Some tangible benefits of filling out the questionnaire:
No tampon ads in a household of men.
Mortgage ads for those in the market for a new house.
Pet foods ads to people with pets, not for those without.
No non-kosher food ads for kosher families.
Targeted advertising largely solves the issue of relevance, but how do we extend our message and make it easier for the viewer to become a customer?
Interactivity and Message Extension
Acting upon information in a TV spot is hard. Not only is the ad itself competing for attention, so is the act of processing it, remembering it and acting on it at the appropriate time.
Responding to an ad can be made easier using the same remote control technology as above, additionally gathering data and increasing brand touch points for the advertiser.
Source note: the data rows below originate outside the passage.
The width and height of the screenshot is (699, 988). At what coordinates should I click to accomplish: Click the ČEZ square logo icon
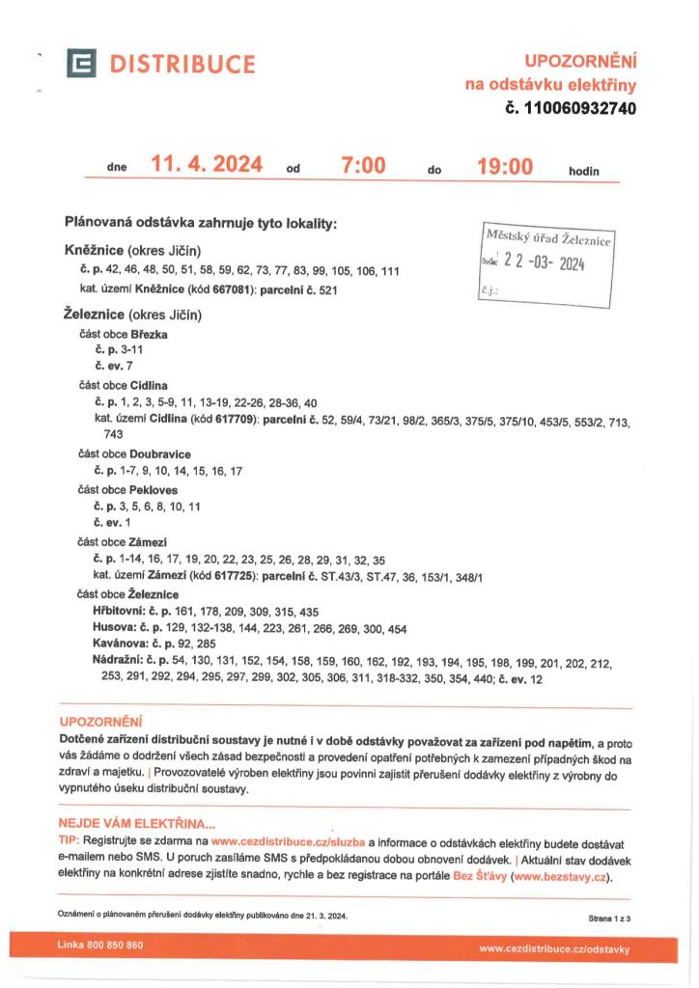pos(82,65)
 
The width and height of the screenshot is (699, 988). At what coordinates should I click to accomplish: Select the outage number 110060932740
pos(579,109)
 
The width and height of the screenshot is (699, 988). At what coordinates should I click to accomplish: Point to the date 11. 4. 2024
pos(207,166)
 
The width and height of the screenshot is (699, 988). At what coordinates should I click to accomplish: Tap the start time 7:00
pos(363,166)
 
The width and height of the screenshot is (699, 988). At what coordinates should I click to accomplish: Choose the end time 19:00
pos(505,166)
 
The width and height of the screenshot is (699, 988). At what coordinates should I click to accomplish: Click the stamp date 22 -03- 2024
pos(546,263)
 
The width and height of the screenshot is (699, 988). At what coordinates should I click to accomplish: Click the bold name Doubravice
pos(160,453)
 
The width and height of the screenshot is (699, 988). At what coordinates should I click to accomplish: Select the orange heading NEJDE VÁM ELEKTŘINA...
pos(137,823)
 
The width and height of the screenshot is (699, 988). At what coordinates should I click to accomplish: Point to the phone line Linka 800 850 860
pos(100,945)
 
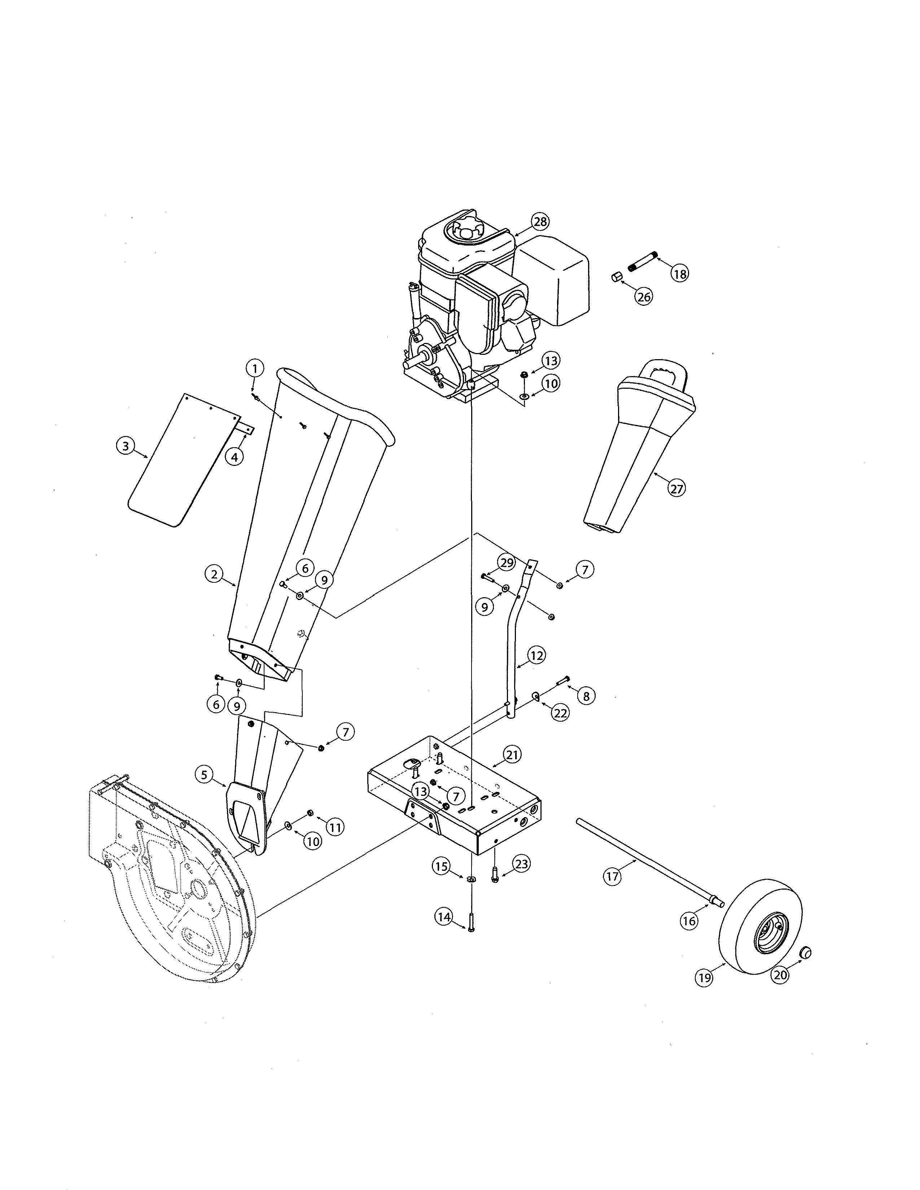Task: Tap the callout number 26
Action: click(x=644, y=297)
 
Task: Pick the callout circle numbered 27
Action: click(x=676, y=489)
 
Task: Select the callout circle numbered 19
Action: click(x=705, y=978)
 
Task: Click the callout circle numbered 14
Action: click(x=444, y=917)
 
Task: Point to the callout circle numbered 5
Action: click(x=204, y=775)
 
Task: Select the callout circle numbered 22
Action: click(x=560, y=713)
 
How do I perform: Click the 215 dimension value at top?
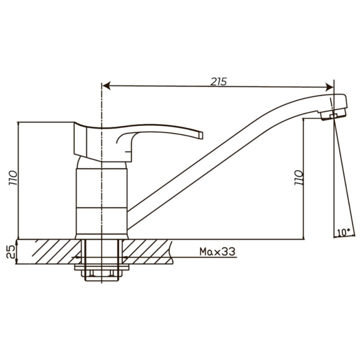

If a viewer sees a spot he wants more information about, he can click a button on his remote, and the brand will send him an email to peruse at his leisure. Or, to get more sophisticated, pressing a different button will send a brochure in the mail or a text message with a coupon to use at the local store. To those familiar with "direct response television" (DRTV), this extends those principles, but lowers the barrier to interact (pressing a button versus making a phone call) and increases the breadth of actions that can be performed automatically.
If an advertiser hooks these leads into their customer relationship management system (CRM), they have a self-engineered gold mine because not only do they know how many people saw their spot, they know who the people are and where they live, allowing all other marketing efforts to be more focused. When advertisers have better information, they can put out fewer, better communications with greater effect, nurturing more meaningful relationships with customers. Who would send out 100,000 cheap direct mail pieces with a low return rate when they could send out really impressive, sexy packages to people who watched their spot and liked their product?
In conclusion, targeted television advertising has two main strengths. The first is that it requires guesswork for an advertiser to pick an audience for a product, but the audience is rarely wrong when it chooses the product itself. Secondly, and more importantly, viewers will be treated as real people whose opinions matter, and their time and attention will be respected. As viewers and advertisers, let’s all hope that targeting comes to television soon.